Segment Start: DATA SHOWN

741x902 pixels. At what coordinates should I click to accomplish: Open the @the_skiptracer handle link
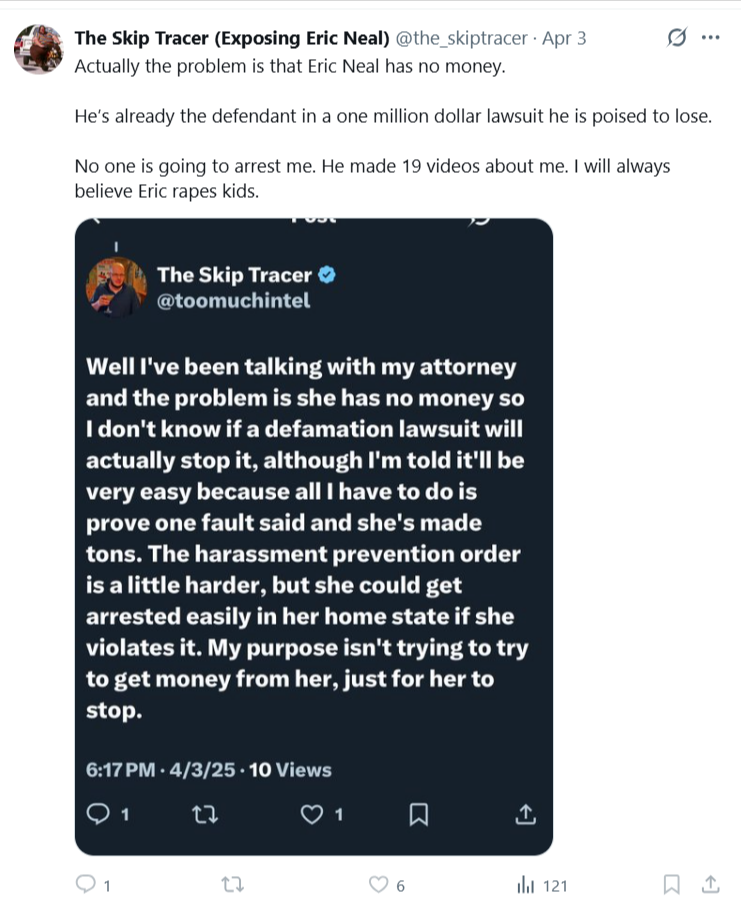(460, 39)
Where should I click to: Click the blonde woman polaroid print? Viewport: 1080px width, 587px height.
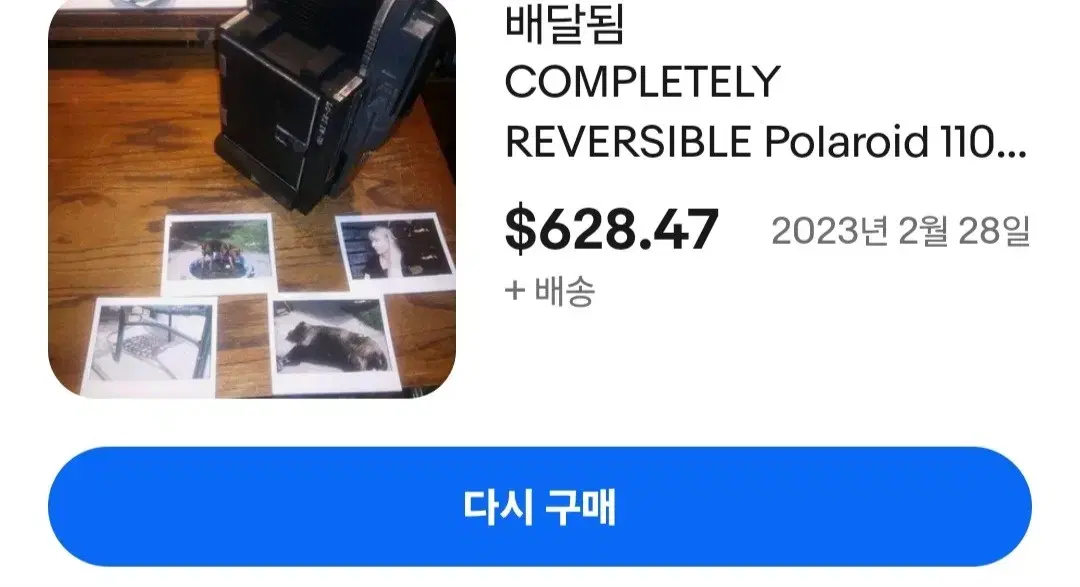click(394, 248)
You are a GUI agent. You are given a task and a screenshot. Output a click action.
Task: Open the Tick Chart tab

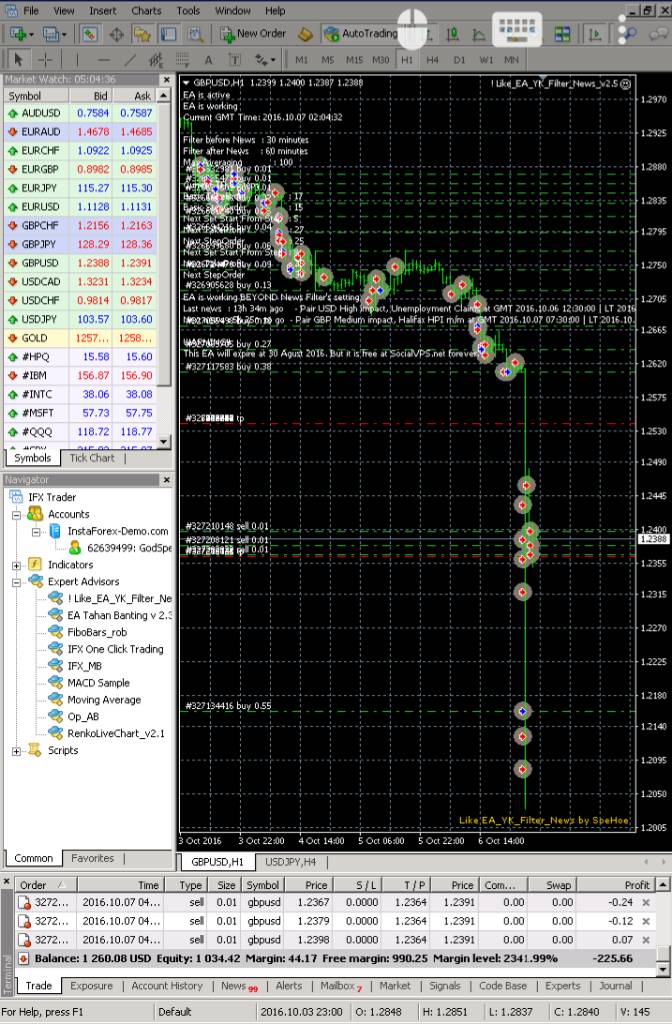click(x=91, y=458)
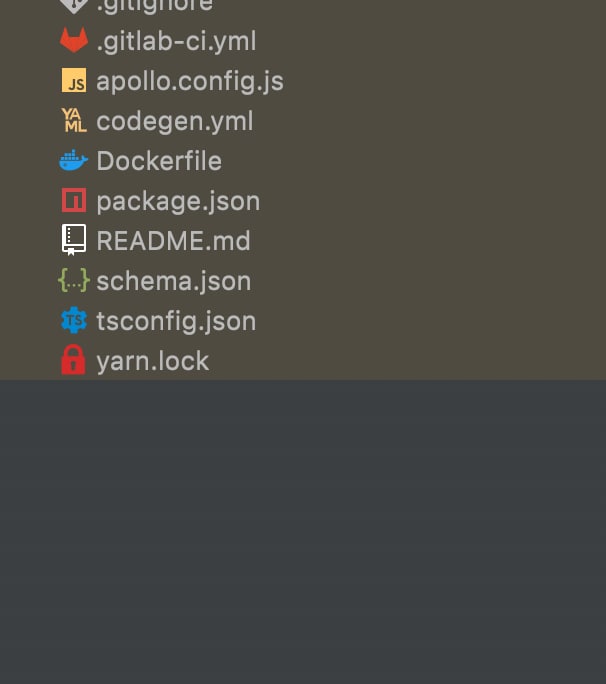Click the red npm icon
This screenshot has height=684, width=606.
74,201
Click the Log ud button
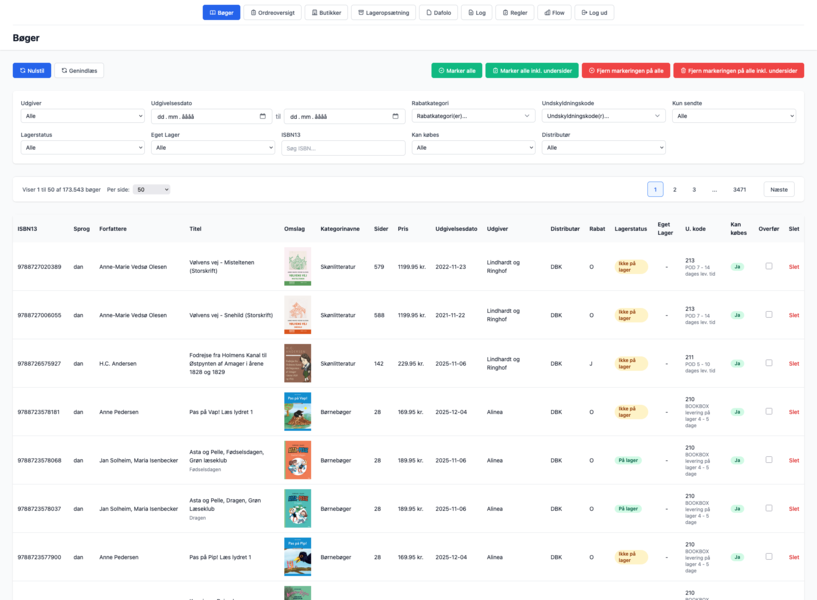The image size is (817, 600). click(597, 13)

Segment End: DATA SHOWN

TASK DIRECTIONS:
Print every entry above again, exactly as written. Leave the images out.

WRITTEN SOLUTION:
741x902 pixels. At what coordinates should I click to accomplish: Open the @the_skiptracer handle link
(460, 39)
Where should I click to: Click the blonde woman polaroid print? Viewport: 1080px width, 587px height.
click(394, 248)
You are a GUI agent. You are given a task and a screenshot. Output a click action.
Task: Open the Tick Chart tab

click(x=91, y=458)
Click the red npm icon
This screenshot has height=684, width=606.
74,201
Click the Log ud button
The image size is (817, 600). click(597, 13)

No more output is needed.